Stated problem | Retype the entries below verbatim, from the line containing "Expand the 数据来源 filter dropdown" up to and including the line containing "Action: [1235, 240]".

Provided information |
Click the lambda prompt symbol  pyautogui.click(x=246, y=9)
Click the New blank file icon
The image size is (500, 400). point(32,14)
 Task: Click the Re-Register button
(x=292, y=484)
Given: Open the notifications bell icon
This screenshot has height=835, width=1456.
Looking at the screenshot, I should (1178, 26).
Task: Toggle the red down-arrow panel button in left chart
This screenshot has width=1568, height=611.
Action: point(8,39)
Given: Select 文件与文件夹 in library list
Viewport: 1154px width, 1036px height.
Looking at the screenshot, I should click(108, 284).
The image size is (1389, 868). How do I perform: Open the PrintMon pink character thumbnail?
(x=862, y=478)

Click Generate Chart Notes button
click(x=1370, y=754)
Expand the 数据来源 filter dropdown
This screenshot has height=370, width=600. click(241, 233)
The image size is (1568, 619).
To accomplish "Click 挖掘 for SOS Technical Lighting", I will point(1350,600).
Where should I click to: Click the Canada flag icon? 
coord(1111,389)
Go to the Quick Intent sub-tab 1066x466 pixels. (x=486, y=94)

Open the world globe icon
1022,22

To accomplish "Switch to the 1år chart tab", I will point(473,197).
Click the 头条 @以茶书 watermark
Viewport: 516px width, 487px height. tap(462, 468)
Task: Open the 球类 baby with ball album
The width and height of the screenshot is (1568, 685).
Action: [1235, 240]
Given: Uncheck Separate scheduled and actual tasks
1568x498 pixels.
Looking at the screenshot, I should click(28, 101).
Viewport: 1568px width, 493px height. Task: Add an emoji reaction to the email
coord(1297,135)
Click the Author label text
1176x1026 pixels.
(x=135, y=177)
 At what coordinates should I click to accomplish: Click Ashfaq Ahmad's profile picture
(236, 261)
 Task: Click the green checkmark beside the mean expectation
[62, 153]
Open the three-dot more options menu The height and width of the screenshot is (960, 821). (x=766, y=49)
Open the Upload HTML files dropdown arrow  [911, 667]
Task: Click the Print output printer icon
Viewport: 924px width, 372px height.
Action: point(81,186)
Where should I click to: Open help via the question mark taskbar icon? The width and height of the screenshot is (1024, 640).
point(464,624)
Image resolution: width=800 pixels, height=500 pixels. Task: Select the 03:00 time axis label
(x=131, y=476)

Answer to the task |
Expand the 数据来源 filter dropdown
This screenshot has height=370, width=600. click(241, 233)
The image size is (1568, 619).
To accomplish "Click 挖掘 for SOS Technical Lighting", I will point(1350,600).
Where should I click to: Click the Canada flag icon? 
coord(1111,389)
Go to the Quick Intent sub-tab 1066x466 pixels. (x=486, y=94)

Open the world globe icon
1022,22

To accomplish "Switch to the 1år chart tab", I will point(473,197).
Click the 头条 @以茶书 watermark
Viewport: 516px width, 487px height. tap(462, 468)
Task: Open the 球类 baby with ball album
The width and height of the screenshot is (1568, 685).
Action: [1235, 240]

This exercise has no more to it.